----- Dataset entries -----

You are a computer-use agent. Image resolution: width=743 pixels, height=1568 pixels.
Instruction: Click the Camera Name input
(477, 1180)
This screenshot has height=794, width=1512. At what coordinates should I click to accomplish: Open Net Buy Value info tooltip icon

-----
----- Dataset entries -----

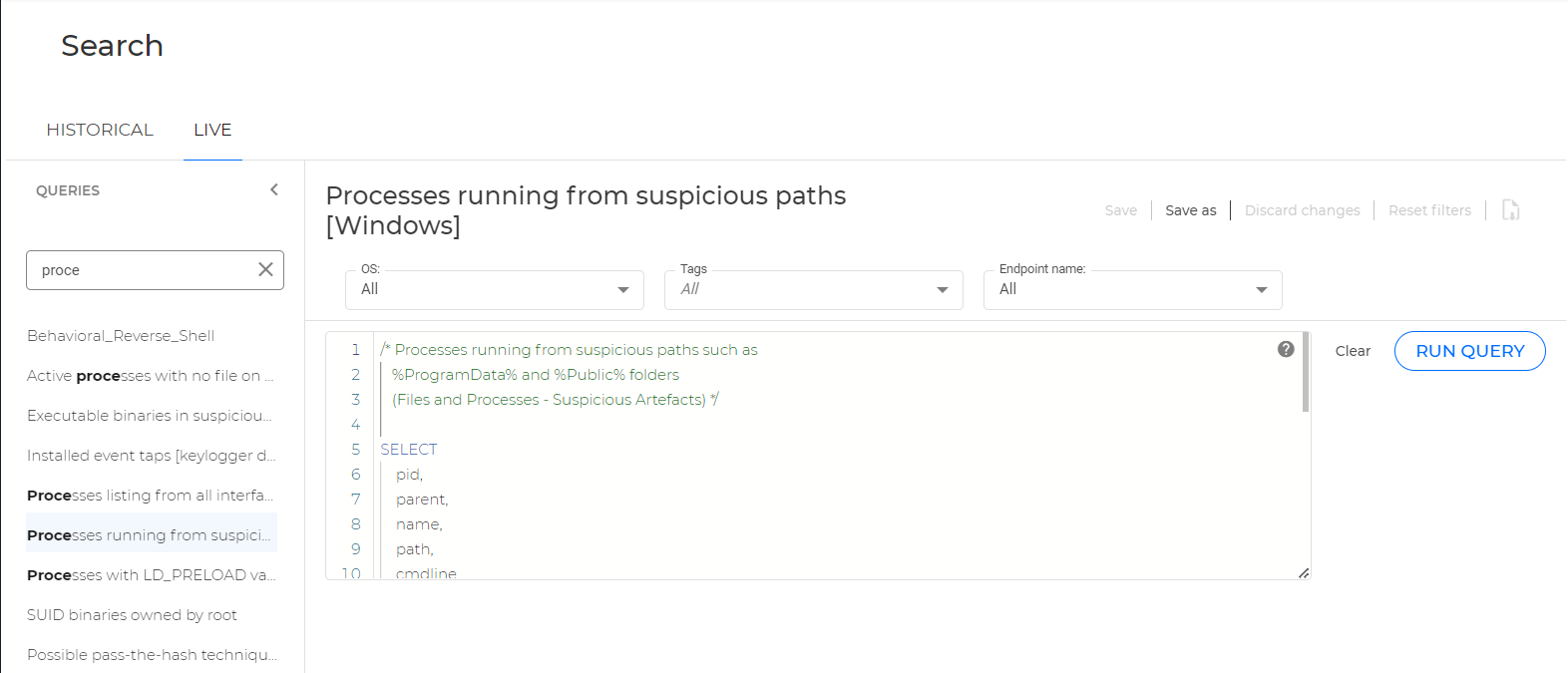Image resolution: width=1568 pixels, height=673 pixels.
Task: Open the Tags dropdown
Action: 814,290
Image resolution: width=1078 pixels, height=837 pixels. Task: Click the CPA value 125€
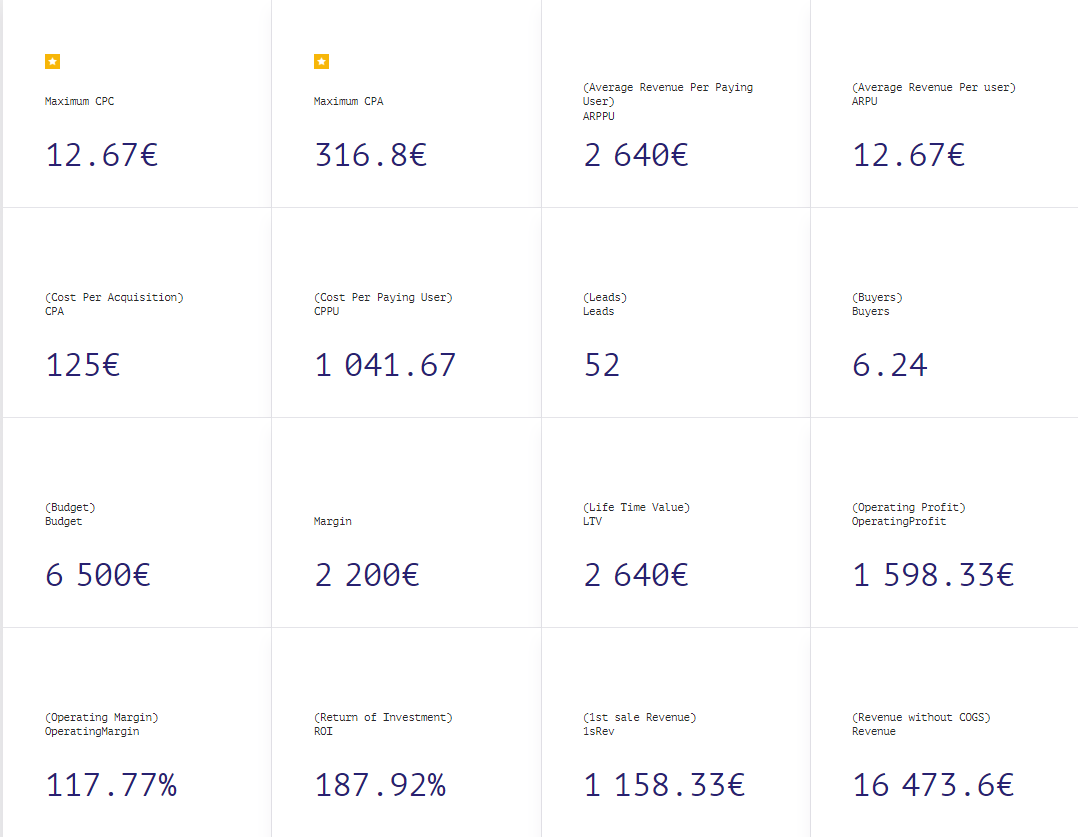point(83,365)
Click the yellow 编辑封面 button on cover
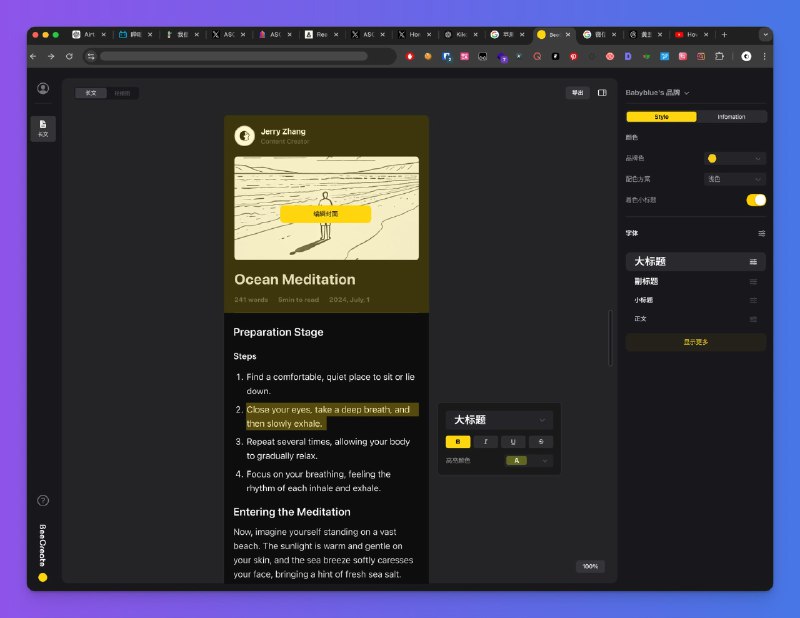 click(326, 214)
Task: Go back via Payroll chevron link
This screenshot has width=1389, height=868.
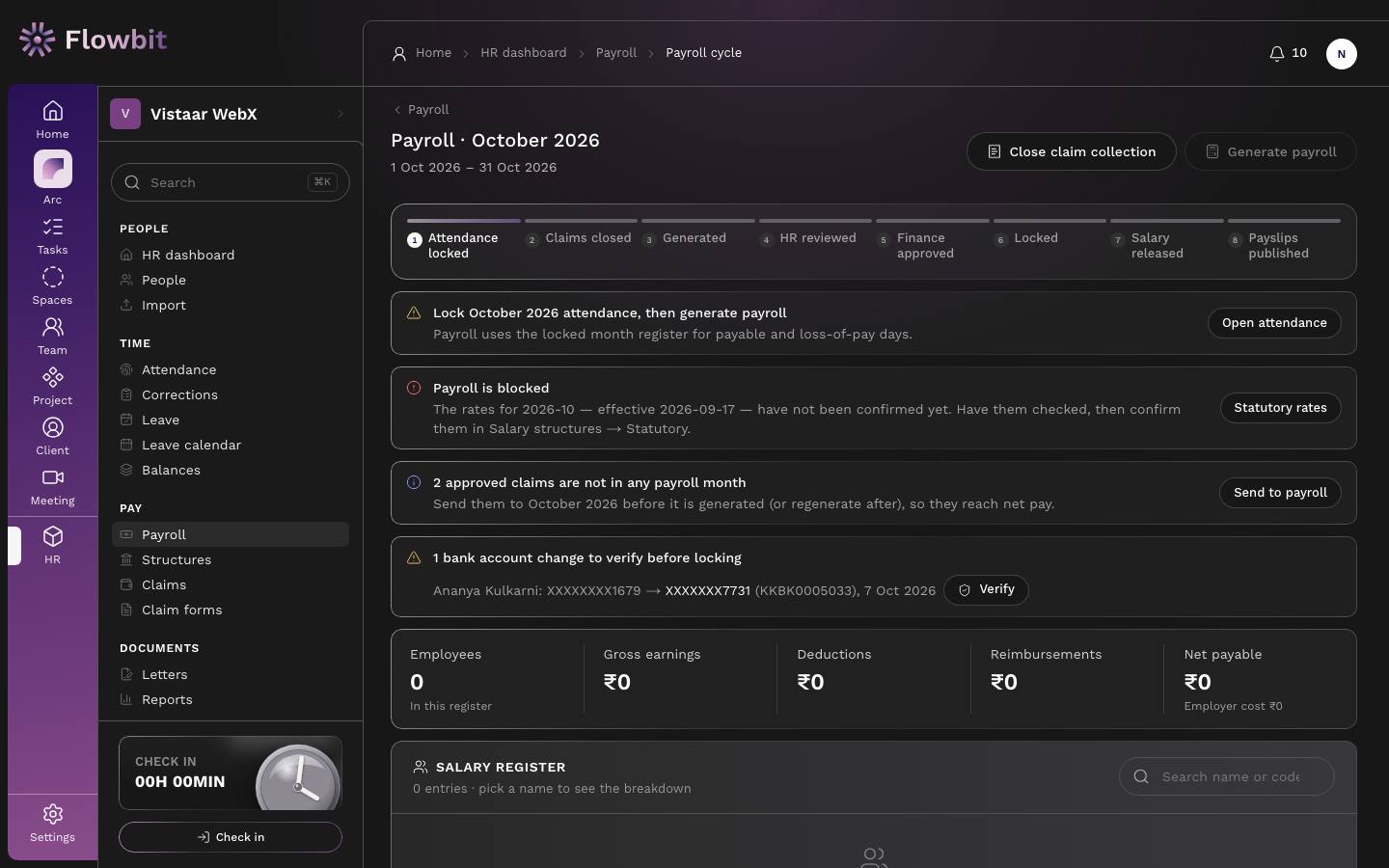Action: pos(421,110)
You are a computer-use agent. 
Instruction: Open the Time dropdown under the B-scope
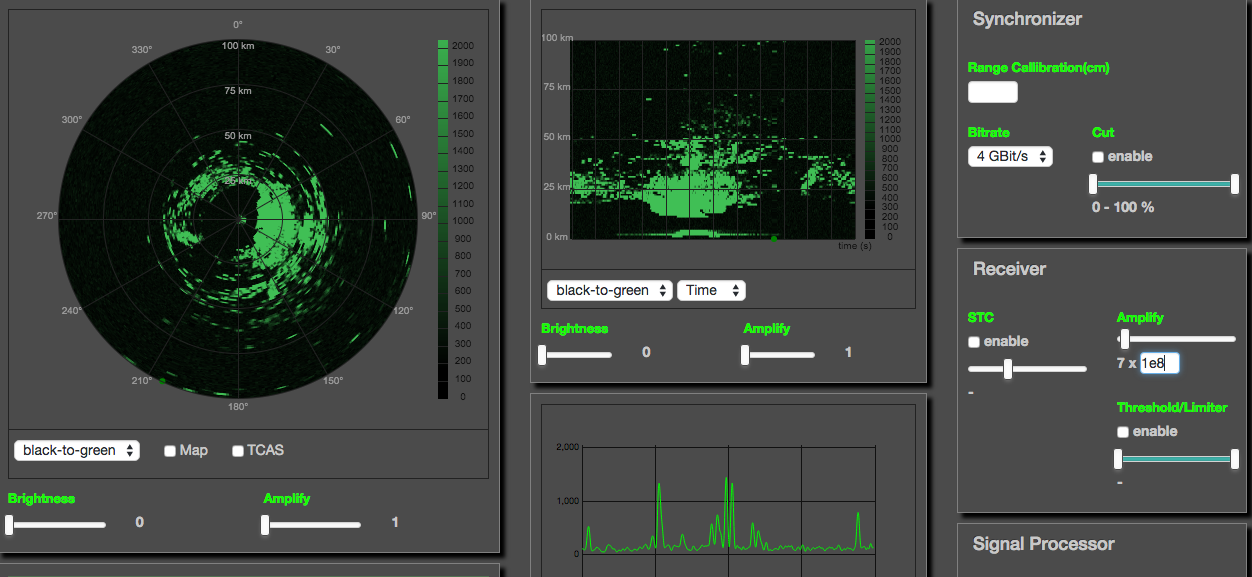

-----
----- Dataset entries -----

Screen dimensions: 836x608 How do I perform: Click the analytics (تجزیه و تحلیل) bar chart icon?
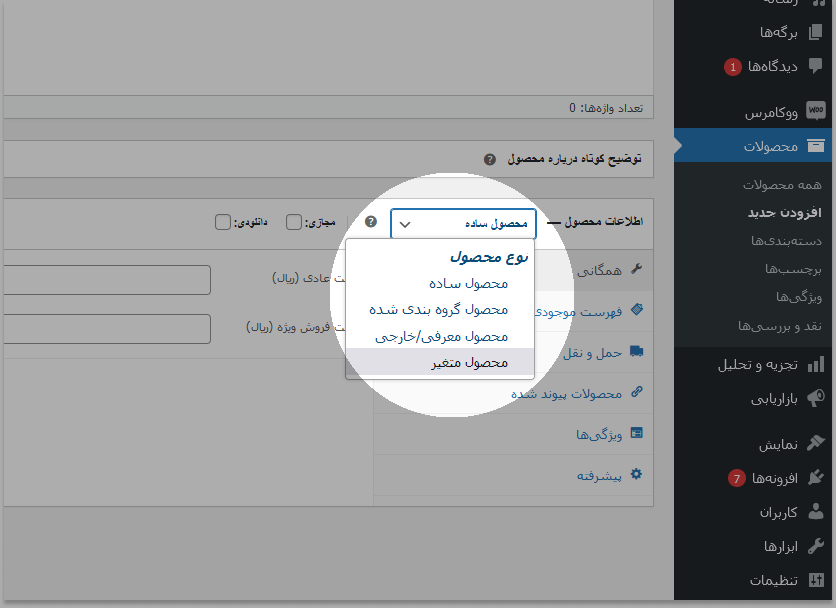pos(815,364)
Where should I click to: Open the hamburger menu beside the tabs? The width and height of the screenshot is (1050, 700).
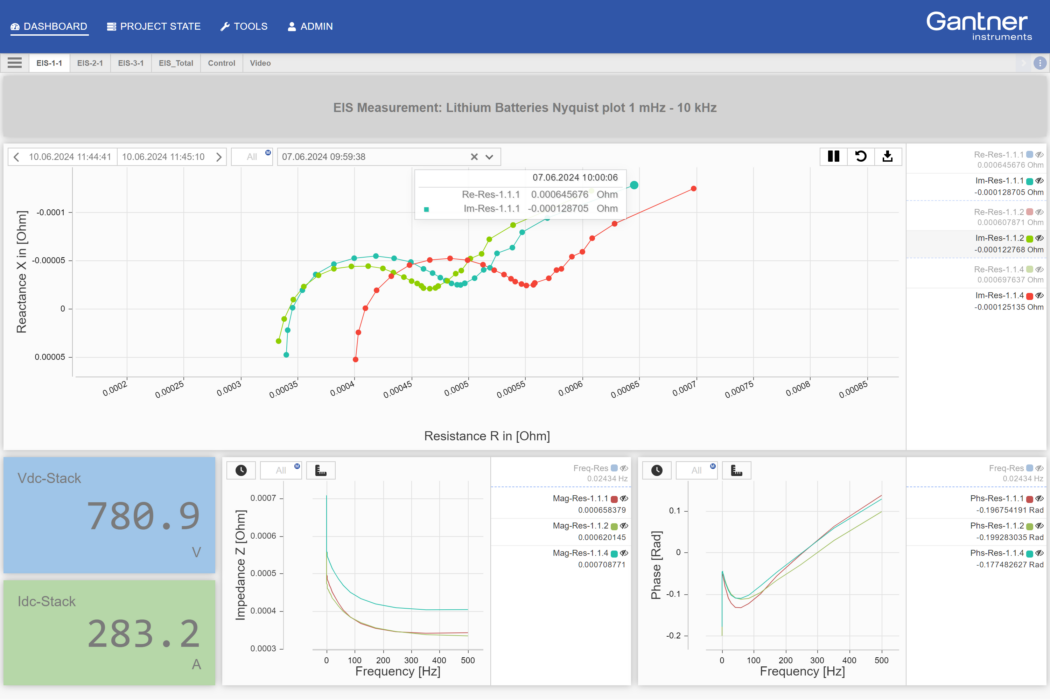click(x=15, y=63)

-----

Return the data from the line that contains "You are a computer-use agent. Image" through the line that contains "This screenshot has height=794, width=1512.", unchanged.

You are a computer-use agent. Image resolution: width=743 pixels, height=1568 pixels.
Instruction: Click the Camera Name input
(477, 1180)
This screenshot has height=794, width=1512. At what coordinates should I click to accomplish: Open Net Buy Value info tooltip icon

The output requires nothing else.